The French government holds “significant responsibility” for enabling the Rwandan 1994 genocide since it was aware that it was being prepared, according to an American report published by Kigali on Monday.

The report was compiled by Washington DC-based lawyer Robert Muse and his firm Levy Firestone Muse LLP, which was contracted by the Rwanda government to investigate France’s role in the massacre of some 800,000 people.

A French presidential advisor told journalists on Monday that the report was part of a “key step in getting our two countries closer”.

The Rwandan report said that although the ultimate responsibility for the killing was with those who carried out the genocide, the government in Paris had helped create institutions involved in the brutal wave of murders.

The report said it could not be the “final word” on France’s role in the genocide, targeting Tutsis and some moderate Hutus, however, it pointed to the French government's close relationship with Rwanda's Hutu president of the time, Juvenal Habyarimana.

"Only the French government was an indispensable collaborator in building the institutions that would become instruments of the genocide. No other foreign government both knew the dangers posed by Rwandan extremists and enabled those extremists...", the report states.

It said the publication by France of all documents and further testimony from French officials would help establish the truth.

Mending relations

Publication of this latest report comes shortly after Rwanda’s commemorated 27 years since the mass killings on 7 April 1994 when people were hacked to death by machetes and sexual violence was rife.

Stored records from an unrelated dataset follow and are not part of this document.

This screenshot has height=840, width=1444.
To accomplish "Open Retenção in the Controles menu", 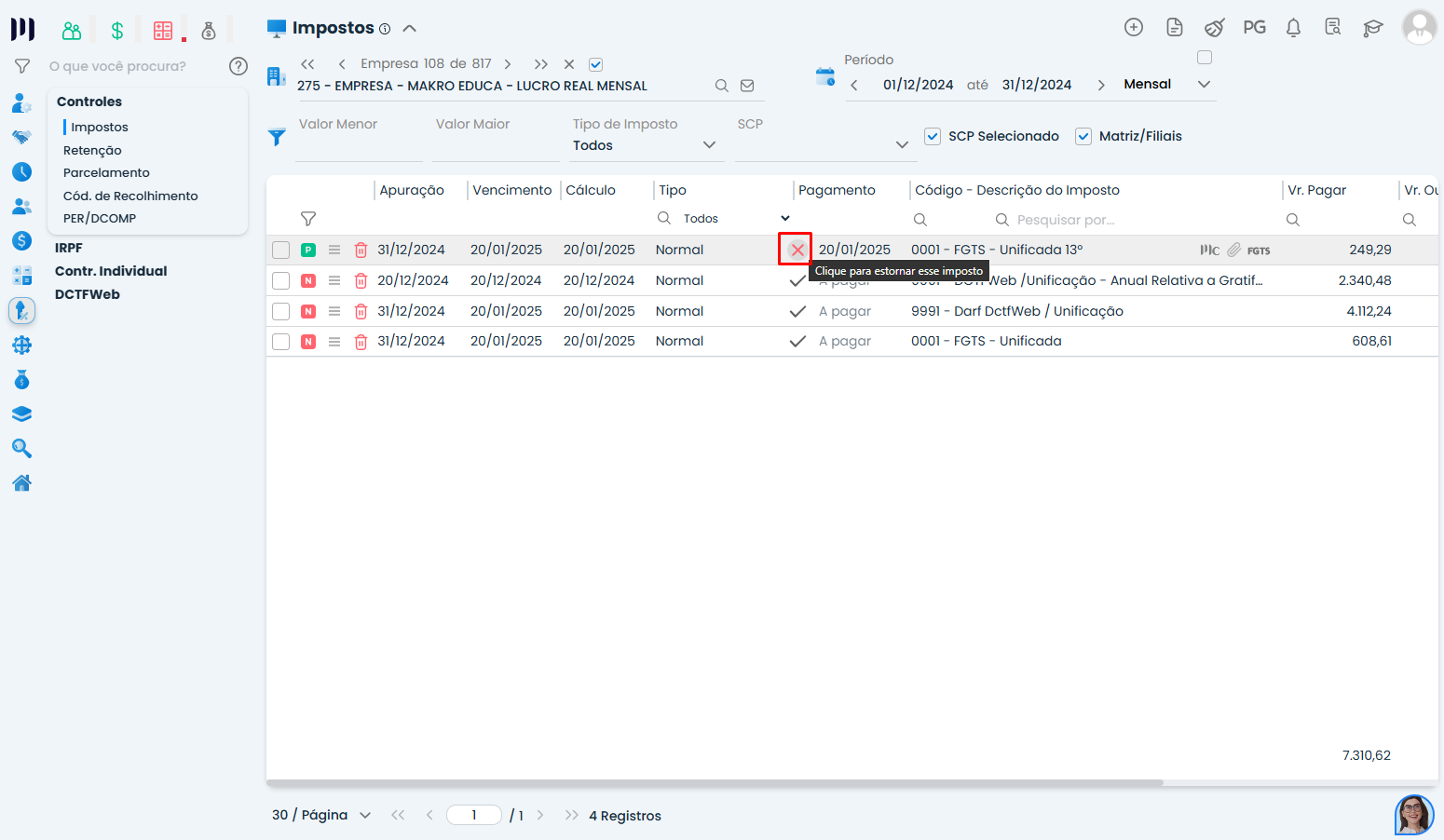I will (x=92, y=150).
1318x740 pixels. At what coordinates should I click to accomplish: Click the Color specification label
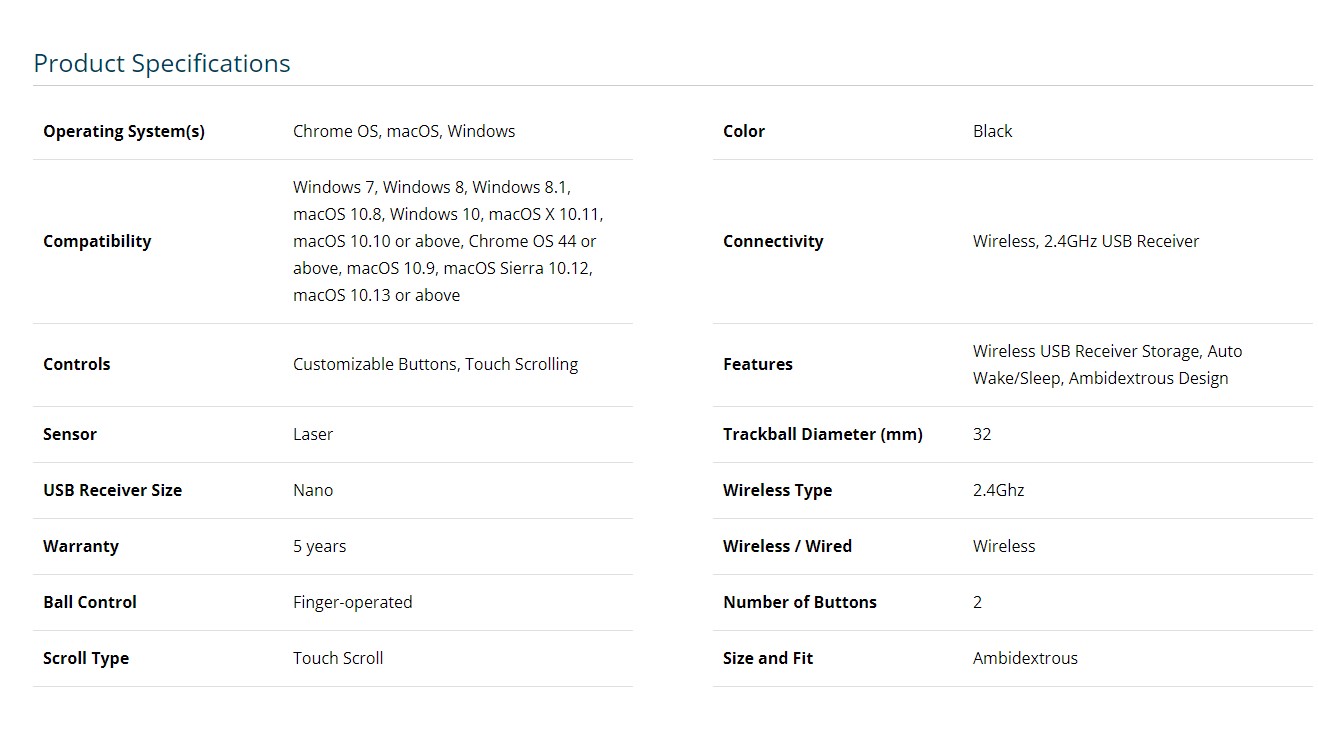pyautogui.click(x=744, y=131)
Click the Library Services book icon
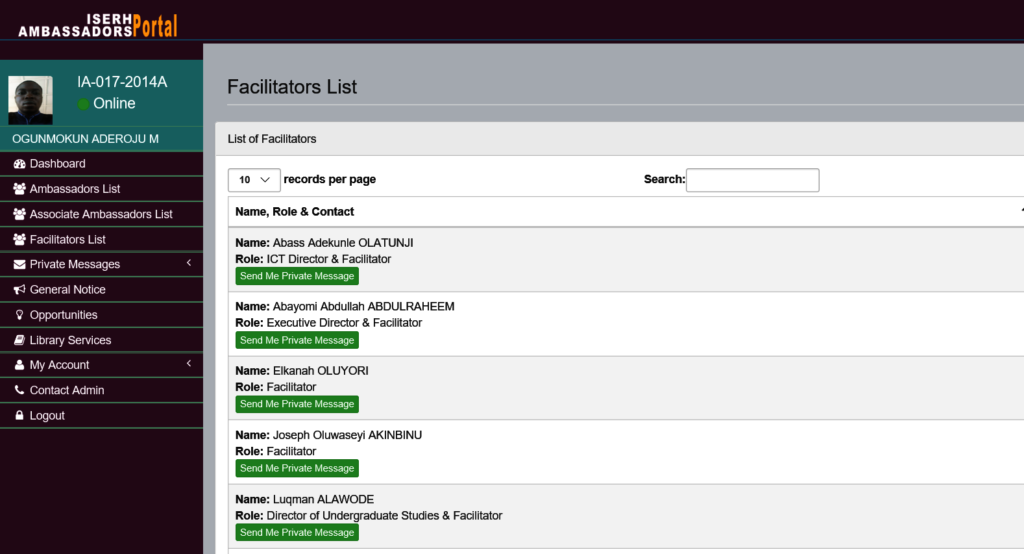 pyautogui.click(x=19, y=340)
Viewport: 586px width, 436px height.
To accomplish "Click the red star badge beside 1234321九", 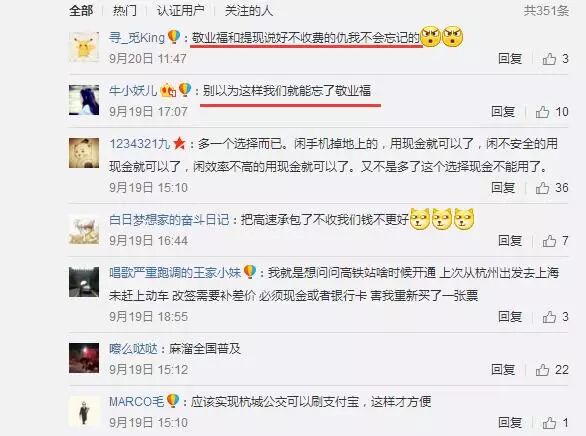I will coord(179,143).
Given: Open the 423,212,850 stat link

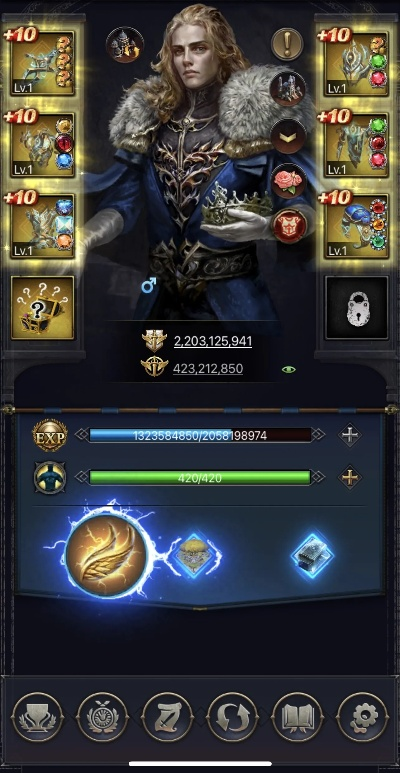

France’s government announced on the same day that it would open up all archives detailing the work of then-French President François Mitterrand, as well as former Prime Minister Edouard Balladur.

France’s involvement has long been the subject of tension between the two countries, and French President Emmanuel Macron has made some moves to try and mend relations.

He ordered an investigation to try and answer those long-standing accusations of complicity.

The enquiry, led by historian Vincent Duclert, determined that Paris failed to help stop the killing and held it accountable for its inability to see preparations for the genocide.

The 600-page Rwanda-commissioned report was the result of four years of research, entitled “A foreseeable genocide: the role of the French Government in connection with the 1994 genocide against the Tutsi”.

In a statement from Rwanda’s council of ministers on Monday, the Rwandan government hailed the initiatives taken by Macron and “the prospect of a new chapter in the relations between France and Rwanda”.